━━━━━ RECORDS SHOWN ━━━━━
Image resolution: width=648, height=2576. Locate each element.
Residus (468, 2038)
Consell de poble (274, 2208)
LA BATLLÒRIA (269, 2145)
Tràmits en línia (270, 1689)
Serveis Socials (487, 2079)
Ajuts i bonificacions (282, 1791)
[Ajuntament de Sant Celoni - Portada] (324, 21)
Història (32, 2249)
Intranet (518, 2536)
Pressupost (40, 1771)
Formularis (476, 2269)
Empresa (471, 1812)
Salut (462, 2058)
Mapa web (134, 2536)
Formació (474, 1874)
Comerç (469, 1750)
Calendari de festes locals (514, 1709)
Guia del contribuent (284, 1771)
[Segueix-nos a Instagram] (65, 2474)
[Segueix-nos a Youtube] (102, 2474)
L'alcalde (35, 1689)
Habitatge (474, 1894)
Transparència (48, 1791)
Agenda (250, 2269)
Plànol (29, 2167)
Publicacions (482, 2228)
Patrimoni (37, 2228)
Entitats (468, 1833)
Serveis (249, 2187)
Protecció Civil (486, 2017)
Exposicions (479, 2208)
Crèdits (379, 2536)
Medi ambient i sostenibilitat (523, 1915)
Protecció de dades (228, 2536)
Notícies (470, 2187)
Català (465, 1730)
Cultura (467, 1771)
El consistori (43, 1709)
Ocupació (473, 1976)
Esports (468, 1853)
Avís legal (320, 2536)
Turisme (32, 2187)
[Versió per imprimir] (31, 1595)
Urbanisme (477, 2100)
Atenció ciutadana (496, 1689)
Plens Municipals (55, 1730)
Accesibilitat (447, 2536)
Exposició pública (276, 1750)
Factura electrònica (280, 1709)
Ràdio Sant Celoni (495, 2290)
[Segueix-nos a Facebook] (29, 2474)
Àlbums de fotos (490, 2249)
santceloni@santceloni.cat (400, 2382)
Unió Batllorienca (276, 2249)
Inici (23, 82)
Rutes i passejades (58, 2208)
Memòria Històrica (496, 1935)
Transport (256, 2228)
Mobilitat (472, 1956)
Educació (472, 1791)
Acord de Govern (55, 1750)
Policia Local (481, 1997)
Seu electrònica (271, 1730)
━━━━━
**WHAT TO PRODUCE**: Wherever the word "Segueix" turns up in a line of the entries above, copy that line.

**SOLUTION TO THE PROBLEM**:
[Segueix-nos a Instagram] (65, 2474)
[Segueix-nos a Youtube] (102, 2474)
[Segueix-nos a Facebook] (29, 2474)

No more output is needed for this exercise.